TEXTE SOURCE:
La formation professionnelle est un processus d’acquisition de connaissances et de compétences requises dans des métiers spécifiques ou, plus largement, sur le marché de l’emploi. La loi du 5 septembre de 2018 pour la liberté de choisir son avenir professionnel en a profondément modifié les dispositifs et, au-delà, le paysage même de la formation professionnelle. En 2020, les dépenses de formation des salariés du secteur privé ont représenté 17,5 Md€, permettant à 40 % des salariés d’accéder à une formation. Le rapport publié ce jour dresse un premier bilan de la réforme de 2018.

La simplification et la mise en cohérence du cadre de la formation professionnelle

La réduction du nombre d’organismes gestionnaires et la modification profonde de leurs missions visait à la fois à accompagner la priorité accordée à l’alternance, à constituer un système unique d’alternance et de formation professionnelle – par le financement comme par la gestion – et à simplifier ce dernier. Créé au 1er janvier 2019, le nouvel opérateur
France compétences a su prendre en charge très rapidement ses missions les plus urgentes, mais le déficit structurel de financement de l’apprentissage le prive de la plupart de ses marges de manœuvre pour le financement de la formation professionnelle. La transformation de 20 organismes paritaires collecteurs agréés (Opca) en 11 opérateurs de compétences (Opco) présente, elle aussi, un bilan positif, même si le processus pour y parvenir a été plus long que prévu et n’est pas totalement achevé. Des progrès restent à accomplir dans la mutualisation des actions et des moyens entre les branches professionnelles représentées en leur sein, et dans le cadrage de leurs frais de gestion. En revanche, l’utilité de la transformation des Fongecif en associations Transitions Pro, avec des missions fortement amoindries, n’est pas établie ; le rapprochement entre ces associations et les opérateurs de compétences est à étudier.

Le développement de l’accès à la formation professionnelle : des avancées au prix de dérives

La « démocratisation » du recours au compte personnel de formation (CPF) constituait l’un des objectifs majeurs de la réforme. Depuis septembre 2020, le nombre annuel de dossiers a fortement progressé, non sans effets indésirables, comme le démarchage abusif et la fraude. La régulation de l’offre de formation et l’intensification des contrôles ont joué un rôle utile mais n’ont pas permis à ce jour d’endiguer toutes ces dérives. En se développant, le CPF s’est aussi éloigné de ses objectifs initiaux : il a surtout servi à financer des formations non certifiantes. Il convient d’y remédier en orientant davantage les financements vers des formations qualifiantes ; la modulation d’un reste à charge sur les formations achetées par l’intermédiaire du CPF pourrait y contribuer. La réforme visait aussi à renforcer le recours des TPE-PME à la formation professionnelle, un objectif qui a pu être réalisé par la mobilisation des Opco mais aussi grâce aux moyens exceptionnels mobilisés par l’État pendant la crise sanitaire, au titre du FNE-Formation de crise et de l’apprentissage. En revanche, les transitions professionnelles, auxquelles aspirent de nombreux actifs, apparaissent comme une faiblesse de la réforme avec des moyens en baisse et des dispositifs au bilan modeste.

TRAVAIL À FAIRE:
**1)** Résumez le texte en deux phrases.
**2)** D'après le texte, quelle part des salariés du secteur privé a pu accéder à une formation en 2020 ?
**3)** Traduisez en anglais la phrase suivante du texte : « En 2020, les dépenses de formation des salariés du secteur privé ont représenté 17,5 Md€, permettant à 40 % des salariés d’accéder à une formation. »

DONNÉES FOURNIES:
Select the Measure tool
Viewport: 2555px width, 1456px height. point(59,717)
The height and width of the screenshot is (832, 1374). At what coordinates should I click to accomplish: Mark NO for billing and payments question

CORRIGÉS DES EXERCICES:
**1)** La loi du 5 septembre 2018 pour la liberté de choisir son avenir professionnel a profondément modifié la formation professionnelle : France compétences a rapidement pris en charge ses missions urgentes et le passage de 20 Opca à 11 Opco présente un bilan positif, mais l'utilité des associations Transitions Pro n'est pas établie. Le compte personnel de formation s'est fortement développé, au prix de démarchage abusif et de fraude et en finançant surtout des formations non certifiantes, tandis que l'accès des TPE-PME à la formation a progressé et que les transitions professionnelles restent une faiblesse de la réforme.

**2)** 40 % des salariés.

**3)** In 2020, training expenditure for private-sector employees amounted to €17.5 billion, enabling 40% of employees to access training.